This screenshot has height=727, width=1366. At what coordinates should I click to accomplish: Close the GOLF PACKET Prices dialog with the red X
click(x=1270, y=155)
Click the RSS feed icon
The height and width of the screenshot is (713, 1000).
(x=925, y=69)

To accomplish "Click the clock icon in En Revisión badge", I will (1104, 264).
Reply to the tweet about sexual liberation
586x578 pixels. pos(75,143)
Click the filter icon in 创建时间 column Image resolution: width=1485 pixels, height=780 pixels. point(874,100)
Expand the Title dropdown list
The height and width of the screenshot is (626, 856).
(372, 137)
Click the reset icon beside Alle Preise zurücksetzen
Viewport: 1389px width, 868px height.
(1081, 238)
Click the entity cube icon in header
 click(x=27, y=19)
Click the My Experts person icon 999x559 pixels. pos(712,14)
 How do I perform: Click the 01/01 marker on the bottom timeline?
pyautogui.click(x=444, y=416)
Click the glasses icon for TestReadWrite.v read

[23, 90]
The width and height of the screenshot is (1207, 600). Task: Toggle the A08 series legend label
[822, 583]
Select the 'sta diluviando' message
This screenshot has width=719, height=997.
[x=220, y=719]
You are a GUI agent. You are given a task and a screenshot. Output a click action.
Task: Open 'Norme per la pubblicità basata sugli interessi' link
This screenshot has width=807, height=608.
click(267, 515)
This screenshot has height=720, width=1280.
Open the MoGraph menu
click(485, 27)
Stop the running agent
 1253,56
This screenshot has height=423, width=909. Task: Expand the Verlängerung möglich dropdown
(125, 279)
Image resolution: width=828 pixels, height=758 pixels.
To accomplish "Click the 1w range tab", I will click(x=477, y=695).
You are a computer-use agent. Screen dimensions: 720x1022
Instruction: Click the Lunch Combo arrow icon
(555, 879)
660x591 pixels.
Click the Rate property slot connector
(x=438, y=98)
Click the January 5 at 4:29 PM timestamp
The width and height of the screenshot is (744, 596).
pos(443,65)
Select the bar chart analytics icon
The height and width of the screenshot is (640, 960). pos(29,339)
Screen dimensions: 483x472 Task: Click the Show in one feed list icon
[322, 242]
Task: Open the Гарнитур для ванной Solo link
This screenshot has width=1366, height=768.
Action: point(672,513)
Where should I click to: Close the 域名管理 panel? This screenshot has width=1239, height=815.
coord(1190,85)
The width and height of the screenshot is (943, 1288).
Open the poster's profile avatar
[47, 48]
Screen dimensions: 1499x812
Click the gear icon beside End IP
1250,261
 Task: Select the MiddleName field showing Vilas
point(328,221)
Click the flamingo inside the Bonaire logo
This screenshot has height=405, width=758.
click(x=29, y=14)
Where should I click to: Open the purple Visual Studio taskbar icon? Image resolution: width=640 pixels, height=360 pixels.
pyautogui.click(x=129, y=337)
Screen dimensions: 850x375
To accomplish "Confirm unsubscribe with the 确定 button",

______________________________

*What is being asked*
No line may be altered or left out when the data is written out.

*Output below*
This screenshot has height=727, width=1366. At what coordinates should I click to accomplish: Close the GOLF PACKET Prices dialog with the red X
click(x=1270, y=155)
Click the RSS feed icon
The height and width of the screenshot is (713, 1000).
(x=925, y=69)

To accomplish "Click the clock icon in En Revisión badge", I will (1104, 264).
Reply to the tweet about sexual liberation
586x578 pixels. pos(75,143)
Click the filter icon in 创建时间 column Image resolution: width=1485 pixels, height=780 pixels. point(874,100)
Expand the Title dropdown list
The height and width of the screenshot is (626, 856).
(372, 137)
Click the reset icon beside Alle Preise zurücksetzen
Viewport: 1389px width, 868px height.
(1081, 238)
Click the entity cube icon in header
 click(x=27, y=19)
Click the My Experts person icon 999x559 pixels. pos(712,14)
 How do I perform: Click the 01/01 marker on the bottom timeline?
pyautogui.click(x=444, y=416)
Click the glasses icon for TestReadWrite.v read

[23, 90]
The width and height of the screenshot is (1207, 600). Task: Toggle the A08 series legend label
[822, 583]
Select the 'sta diluviando' message
This screenshot has width=719, height=997.
[x=220, y=719]
You are a GUI agent. You are given a task and a screenshot. Output a click action.
Task: Open 'Norme per la pubblicità basata sugli interessi' link
This screenshot has width=807, height=608.
click(267, 515)
This screenshot has height=720, width=1280.
Open the MoGraph menu
click(485, 27)
Stop the running agent
 1253,56
This screenshot has height=423, width=909. Task: Expand the Verlängerung möglich dropdown
(125, 279)
Image resolution: width=828 pixels, height=758 pixels.
To accomplish "Click the 1w range tab", I will click(x=477, y=695).
You are a computer-use agent. Screen dimensions: 720x1022
Instruction: Click the Lunch Combo arrow icon
(555, 879)
660x591 pixels.
Click the Rate property slot connector
(x=438, y=98)
Click the January 5 at 4:29 PM timestamp
The width and height of the screenshot is (744, 596).
pos(443,65)
Select the bar chart analytics icon
The height and width of the screenshot is (640, 960). pos(29,339)
Screen dimensions: 483x472 Task: Click the Show in one feed list icon
[322, 242]
Task: Open the Гарнитур для ванной Solo link
This screenshot has width=1366, height=768.
Action: point(672,513)
Where should I click to: Close the 域名管理 panel? This screenshot has width=1239, height=815.
coord(1190,85)
The width and height of the screenshot is (943, 1288).
Open the poster's profile avatar
[47, 48]
Screen dimensions: 1499x812
Click the gear icon beside End IP
1250,261
 Task: Select the MiddleName field showing Vilas
point(328,221)
Click the flamingo inside the Bonaire logo
This screenshot has height=405, width=758.
click(x=29, y=14)
Where should I click to: Open the purple Visual Studio taskbar icon? Image resolution: width=640 pixels, height=360 pixels.
pyautogui.click(x=129, y=337)
Screen dimensions: 850x375
To accomplish "Confirm unsubscribe with the 确定 button",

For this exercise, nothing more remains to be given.